- [Document segment]

***

The other key thing on the prevention side, if instructions are received from
someone that says, hey we've changed our bank account, we've altered something and
we want you to do this. There needs to be an out-of-band. And when I say
out-of-band I mean a telephone call, specifically, that says call to validate
it. You're never wrong to check if you get something and you go you know did
you actually send me this. I'm going to make a phone call
off to the Accounts Payable department and say, did you actually send me this? Or
the Accounts Payable Department is making a phone call to the person with
the invoice saying, is this true? Did you send me this? The next thing is if you're
changing a payment method and you've been paying by check or ACH - Automated
Clearing House - is what that stands for but that's sort of think of it as an
electronic check. And you suddenly get instructions that you're now supposed to
do a wire, instead. Then had a second validation point where that has to pause
and be revalidated by yet another person within the organization. We call this
dual control. In the sense that one person one accounts payable person acting
on their own doesn't just change the system right then and there to make the
change, because they think it's valid. Another set of eyes look at that change
and validate that change as being okay to actually do. And that's probably one
of the most important sort of defenses that's out there. On the detection side
of things, if a payment goes out and you get basically some sort of query or some
sort of follow-up, basically the accounts payable Department - and I hate to say
this because there can be a large volume of these - but for any
transactions say that's over $10,000 as a sort of a ceiling limit; basically that
there's a follow up that's saying did you receive this, and this is coming to
you. Basically and you need to expect it but that follow-up has to go absolutely
to a trusted person, and possibly should be done out of band as well. If there's a
detection that you've fallen victim to one of these or you call the vendor and
the vendor says we never sent you instructions to change that. We're just
expecting to see the check as always is the answer you get. It is extremely
important that you reach out the law enforcement as fast as you can at that
point. A lot of organizations and a lot of universities and a lot of
organizations as a whole don't want to admit they're a victim; and don't want to
make the police report right away. It is extremely important that the FBI gets
notified that you've fallen victim to something. Especially if it involves a
wire transfer because the clock is ticking. You have five to seven days for
them to act, basically, and to stop the transaction, and potentially recover the
funds. It's the important piece of that versus just being a victim and now
having to file insurance claims and all that sort of thing. So that's the other
piece of prevention and detection together have to work together. Yeah
that's great because you have that really short window that you have to
work within. So you have to have that awareness always happening for sure.
And it sounds like also that many of the threats are happening to the
actual network infrastructure. Can you expand on how the bad guys are getting
in there? Well that was infrastructure side which
is still becoming a challenge and this goes back to the prevention side of
things specifically. A lot of times they're going to mix sort of techniques.

***

- [What the exercise asks]
Please pick up the payment fraud transcript above after its last sentence and carry it on.

***

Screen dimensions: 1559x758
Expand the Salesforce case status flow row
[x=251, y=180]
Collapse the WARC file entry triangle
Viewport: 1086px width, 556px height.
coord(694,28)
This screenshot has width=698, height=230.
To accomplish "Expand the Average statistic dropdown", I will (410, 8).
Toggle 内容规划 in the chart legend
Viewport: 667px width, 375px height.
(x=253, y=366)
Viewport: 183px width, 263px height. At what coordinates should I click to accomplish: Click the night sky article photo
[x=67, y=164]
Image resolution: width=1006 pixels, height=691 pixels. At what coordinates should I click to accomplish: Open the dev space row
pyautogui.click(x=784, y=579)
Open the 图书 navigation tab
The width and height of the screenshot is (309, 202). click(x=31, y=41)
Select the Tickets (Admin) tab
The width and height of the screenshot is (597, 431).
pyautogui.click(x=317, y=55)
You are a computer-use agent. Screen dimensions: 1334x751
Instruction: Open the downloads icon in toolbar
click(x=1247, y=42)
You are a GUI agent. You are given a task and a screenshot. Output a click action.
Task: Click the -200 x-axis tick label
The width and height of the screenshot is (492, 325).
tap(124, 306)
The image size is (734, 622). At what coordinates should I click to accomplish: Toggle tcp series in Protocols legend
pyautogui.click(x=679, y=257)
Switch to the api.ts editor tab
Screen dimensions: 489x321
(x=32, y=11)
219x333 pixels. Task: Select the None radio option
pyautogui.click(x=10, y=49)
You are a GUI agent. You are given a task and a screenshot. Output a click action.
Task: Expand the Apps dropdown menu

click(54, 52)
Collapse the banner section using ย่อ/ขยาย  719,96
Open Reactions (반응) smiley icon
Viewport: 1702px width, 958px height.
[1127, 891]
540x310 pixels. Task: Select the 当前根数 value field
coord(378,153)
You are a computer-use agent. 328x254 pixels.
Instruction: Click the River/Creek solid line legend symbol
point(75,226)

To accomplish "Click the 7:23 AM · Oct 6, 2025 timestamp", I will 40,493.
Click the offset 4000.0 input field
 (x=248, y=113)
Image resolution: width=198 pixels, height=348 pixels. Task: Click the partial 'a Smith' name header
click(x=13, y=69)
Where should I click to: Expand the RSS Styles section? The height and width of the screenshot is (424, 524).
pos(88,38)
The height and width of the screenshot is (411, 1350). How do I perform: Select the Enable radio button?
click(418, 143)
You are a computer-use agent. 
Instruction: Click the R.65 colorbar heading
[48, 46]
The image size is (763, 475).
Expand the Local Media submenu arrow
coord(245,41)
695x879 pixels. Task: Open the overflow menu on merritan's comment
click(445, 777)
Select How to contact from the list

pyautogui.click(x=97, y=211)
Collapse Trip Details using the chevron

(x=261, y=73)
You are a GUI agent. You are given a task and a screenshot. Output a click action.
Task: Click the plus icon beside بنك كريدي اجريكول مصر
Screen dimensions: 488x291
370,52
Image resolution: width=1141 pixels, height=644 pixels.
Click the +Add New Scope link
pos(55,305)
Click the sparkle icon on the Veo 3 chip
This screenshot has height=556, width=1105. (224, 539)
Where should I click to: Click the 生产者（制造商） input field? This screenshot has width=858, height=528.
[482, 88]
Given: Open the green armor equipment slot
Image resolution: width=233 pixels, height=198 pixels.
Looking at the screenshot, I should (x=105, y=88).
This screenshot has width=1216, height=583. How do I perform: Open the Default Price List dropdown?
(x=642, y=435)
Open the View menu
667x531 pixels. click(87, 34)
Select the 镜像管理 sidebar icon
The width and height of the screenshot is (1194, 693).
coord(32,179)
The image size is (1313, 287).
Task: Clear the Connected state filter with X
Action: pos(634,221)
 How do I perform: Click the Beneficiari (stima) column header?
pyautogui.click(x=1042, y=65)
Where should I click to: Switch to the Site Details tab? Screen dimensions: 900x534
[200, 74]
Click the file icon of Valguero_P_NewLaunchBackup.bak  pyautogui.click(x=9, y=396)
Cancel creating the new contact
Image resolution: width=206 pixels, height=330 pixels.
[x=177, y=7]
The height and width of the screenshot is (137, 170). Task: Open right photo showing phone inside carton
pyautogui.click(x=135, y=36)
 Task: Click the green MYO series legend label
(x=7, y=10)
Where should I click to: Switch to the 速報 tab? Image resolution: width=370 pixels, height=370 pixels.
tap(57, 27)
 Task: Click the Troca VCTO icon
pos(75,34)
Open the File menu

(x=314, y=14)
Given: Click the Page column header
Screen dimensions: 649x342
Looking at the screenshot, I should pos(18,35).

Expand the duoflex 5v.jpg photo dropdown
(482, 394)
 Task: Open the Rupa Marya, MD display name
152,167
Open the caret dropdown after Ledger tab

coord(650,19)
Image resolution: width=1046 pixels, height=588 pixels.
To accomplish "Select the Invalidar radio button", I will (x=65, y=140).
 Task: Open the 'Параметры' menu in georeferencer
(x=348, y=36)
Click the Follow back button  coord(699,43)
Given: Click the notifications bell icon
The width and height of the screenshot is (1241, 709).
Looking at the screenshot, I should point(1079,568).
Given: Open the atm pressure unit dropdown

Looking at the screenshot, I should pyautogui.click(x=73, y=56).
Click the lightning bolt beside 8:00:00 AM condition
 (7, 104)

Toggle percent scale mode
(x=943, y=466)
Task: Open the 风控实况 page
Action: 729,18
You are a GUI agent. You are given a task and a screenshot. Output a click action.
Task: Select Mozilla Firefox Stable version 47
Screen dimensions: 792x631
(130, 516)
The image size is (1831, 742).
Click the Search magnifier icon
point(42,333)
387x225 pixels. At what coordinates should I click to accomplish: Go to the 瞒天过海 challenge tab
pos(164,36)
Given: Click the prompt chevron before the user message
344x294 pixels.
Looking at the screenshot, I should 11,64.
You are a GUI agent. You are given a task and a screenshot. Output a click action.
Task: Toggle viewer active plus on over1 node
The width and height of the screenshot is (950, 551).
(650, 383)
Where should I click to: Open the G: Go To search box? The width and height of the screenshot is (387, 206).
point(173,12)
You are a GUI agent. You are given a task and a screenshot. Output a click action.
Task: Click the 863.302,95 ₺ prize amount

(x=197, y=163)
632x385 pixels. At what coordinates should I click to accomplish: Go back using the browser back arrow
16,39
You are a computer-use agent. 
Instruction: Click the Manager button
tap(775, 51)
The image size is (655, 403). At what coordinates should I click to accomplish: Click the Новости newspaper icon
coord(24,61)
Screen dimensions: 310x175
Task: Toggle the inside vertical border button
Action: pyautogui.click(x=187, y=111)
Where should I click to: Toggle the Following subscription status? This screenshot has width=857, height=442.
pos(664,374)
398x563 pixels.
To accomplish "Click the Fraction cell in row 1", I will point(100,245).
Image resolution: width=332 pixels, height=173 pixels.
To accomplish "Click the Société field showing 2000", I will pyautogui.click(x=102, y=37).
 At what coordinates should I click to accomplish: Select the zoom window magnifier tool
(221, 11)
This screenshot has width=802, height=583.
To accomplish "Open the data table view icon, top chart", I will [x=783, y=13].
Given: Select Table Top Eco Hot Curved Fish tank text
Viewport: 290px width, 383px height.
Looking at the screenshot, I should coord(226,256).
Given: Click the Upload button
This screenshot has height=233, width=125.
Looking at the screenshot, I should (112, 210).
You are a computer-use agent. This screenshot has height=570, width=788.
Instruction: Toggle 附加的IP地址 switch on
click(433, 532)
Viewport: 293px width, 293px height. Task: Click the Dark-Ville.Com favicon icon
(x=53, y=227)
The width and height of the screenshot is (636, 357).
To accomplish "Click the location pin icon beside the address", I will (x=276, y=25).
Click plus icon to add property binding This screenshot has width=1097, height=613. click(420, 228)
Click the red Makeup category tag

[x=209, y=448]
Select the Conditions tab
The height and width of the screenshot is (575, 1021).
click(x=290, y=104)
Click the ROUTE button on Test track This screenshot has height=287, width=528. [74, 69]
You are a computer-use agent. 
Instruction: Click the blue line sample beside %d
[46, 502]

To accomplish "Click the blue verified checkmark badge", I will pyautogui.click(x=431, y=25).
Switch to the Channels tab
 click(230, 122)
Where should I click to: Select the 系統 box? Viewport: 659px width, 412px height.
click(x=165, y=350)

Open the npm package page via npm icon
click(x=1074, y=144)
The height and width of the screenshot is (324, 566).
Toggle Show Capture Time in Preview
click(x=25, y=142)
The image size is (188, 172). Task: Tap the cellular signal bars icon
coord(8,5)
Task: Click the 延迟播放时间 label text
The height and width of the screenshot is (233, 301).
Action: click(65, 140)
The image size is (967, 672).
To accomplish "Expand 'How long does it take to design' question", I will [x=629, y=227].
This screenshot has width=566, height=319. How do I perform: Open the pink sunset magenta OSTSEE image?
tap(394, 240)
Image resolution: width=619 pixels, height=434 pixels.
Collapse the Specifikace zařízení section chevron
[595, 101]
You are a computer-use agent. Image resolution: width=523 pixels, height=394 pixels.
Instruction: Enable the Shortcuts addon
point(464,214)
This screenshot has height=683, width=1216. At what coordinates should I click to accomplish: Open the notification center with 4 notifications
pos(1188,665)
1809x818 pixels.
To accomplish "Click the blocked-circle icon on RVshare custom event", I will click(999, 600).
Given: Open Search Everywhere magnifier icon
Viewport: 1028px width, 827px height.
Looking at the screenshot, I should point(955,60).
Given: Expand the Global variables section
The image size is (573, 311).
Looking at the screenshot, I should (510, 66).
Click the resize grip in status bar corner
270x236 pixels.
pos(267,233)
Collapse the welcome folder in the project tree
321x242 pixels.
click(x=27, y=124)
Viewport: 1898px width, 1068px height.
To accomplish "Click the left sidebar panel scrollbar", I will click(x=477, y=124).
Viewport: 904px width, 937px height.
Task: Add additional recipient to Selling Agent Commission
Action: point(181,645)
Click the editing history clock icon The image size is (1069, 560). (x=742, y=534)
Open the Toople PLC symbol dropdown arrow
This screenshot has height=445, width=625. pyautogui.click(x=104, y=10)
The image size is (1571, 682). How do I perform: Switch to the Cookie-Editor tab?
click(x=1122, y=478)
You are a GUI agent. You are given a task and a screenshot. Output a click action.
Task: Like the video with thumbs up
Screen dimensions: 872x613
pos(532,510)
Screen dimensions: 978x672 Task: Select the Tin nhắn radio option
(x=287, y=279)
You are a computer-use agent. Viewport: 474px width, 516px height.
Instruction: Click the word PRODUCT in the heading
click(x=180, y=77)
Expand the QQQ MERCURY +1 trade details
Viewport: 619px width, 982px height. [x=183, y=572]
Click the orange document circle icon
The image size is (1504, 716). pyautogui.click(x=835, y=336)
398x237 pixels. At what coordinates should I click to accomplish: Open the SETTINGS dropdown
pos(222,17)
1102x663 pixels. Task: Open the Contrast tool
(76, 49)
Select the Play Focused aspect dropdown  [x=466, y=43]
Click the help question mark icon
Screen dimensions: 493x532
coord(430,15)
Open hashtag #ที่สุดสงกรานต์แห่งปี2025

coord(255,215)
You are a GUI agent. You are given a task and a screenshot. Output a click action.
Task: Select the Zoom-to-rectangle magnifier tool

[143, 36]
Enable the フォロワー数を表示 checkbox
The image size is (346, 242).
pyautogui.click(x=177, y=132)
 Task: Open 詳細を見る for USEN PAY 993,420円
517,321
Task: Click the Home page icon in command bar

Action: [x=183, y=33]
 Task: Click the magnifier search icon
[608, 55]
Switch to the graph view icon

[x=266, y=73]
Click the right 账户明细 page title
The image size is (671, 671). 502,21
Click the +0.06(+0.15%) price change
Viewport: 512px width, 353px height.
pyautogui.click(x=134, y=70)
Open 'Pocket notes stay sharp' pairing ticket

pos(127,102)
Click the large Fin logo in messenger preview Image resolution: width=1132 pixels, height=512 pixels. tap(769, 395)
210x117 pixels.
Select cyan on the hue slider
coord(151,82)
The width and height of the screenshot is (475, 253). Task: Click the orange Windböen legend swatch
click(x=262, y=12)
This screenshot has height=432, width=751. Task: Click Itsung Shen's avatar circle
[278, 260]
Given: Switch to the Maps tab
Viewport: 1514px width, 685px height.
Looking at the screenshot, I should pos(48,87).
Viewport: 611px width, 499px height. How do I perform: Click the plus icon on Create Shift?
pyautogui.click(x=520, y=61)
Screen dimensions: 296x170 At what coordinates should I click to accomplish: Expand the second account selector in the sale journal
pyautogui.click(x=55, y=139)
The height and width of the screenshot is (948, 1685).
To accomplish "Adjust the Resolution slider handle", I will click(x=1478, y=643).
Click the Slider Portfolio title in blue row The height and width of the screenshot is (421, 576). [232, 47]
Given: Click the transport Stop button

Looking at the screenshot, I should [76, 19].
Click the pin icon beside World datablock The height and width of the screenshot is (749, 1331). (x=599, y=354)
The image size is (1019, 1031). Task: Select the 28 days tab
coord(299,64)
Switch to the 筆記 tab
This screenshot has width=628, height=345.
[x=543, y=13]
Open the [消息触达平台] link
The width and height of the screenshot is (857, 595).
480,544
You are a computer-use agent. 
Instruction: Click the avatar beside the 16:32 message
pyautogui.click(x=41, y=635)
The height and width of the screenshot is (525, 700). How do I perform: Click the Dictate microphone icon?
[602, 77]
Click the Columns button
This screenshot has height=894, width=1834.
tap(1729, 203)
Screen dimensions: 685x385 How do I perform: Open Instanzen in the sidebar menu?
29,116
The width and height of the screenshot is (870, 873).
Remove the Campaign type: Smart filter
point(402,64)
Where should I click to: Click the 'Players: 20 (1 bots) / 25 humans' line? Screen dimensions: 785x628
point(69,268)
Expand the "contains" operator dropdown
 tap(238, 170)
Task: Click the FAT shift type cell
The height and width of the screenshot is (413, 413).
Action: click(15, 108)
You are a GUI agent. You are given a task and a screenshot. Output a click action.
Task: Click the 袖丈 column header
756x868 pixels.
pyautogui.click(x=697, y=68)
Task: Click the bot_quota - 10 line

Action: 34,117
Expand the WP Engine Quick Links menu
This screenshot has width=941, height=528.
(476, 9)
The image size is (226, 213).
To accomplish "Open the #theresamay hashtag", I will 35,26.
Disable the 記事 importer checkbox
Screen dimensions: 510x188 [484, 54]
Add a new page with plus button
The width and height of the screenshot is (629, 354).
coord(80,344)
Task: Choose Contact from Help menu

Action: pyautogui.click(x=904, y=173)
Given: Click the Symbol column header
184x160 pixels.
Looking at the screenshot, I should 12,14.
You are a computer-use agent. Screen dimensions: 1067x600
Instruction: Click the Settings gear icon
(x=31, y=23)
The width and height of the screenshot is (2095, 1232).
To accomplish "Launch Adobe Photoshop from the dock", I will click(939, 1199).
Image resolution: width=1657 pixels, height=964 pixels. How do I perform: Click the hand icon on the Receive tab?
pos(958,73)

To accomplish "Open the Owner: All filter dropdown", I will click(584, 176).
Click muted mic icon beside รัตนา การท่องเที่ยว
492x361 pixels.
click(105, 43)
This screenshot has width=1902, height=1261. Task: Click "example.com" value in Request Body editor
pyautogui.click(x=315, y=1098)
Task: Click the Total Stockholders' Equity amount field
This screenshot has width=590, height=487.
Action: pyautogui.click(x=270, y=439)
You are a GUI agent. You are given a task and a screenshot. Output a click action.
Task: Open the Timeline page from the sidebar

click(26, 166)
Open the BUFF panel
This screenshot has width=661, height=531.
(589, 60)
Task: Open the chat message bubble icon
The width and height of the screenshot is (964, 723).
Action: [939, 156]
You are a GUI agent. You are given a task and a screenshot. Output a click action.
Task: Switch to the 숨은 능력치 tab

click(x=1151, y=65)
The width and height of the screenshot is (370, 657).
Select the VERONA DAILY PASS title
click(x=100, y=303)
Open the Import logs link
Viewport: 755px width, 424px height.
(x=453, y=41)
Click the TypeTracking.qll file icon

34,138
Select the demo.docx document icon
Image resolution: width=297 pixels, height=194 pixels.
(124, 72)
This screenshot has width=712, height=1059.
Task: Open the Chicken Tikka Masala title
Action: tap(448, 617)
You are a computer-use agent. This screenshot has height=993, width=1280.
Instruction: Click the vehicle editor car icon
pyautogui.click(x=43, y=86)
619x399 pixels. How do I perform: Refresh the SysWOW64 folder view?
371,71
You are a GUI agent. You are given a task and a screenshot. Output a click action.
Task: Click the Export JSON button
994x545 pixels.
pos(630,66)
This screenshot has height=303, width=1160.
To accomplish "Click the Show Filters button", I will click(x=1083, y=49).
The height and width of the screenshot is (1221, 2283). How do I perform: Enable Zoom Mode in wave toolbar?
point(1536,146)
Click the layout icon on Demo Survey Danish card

***

- [Output of the task]
I talked about techniques where elements of a website or a web interface are
modified so that they'll communicate with the bad guys specifically and that
there's potentially third-party content coming into play, as well. So in these
situations a lot of times the point of infiltration where the bad guys will
actually try to achieve access to the mail server or they'll try to achieve
access to something, involves a step that is very similar to the theft that we see
right now in ecommerce sites, where a malicious script that will be added to a
system and then passwords will be taken. And then you'll see login attempts and
you'll potentially even see a classic example we refer to it the
industries that dot forward, but it's a Ford then is added to the account. So I
steal your credentials using a router, using a technique that's been altered
basically, and by stealing your credentials, I then log in and tell your
mail server, oh by the way, duplicate every message to this account and
forward it to me and Russia; as a good example. Now I just get everything you
get and I'm monitoring the server - yes I have access to it - but I'm not actually
on there reading your email at the same time because that's slightly dangerous.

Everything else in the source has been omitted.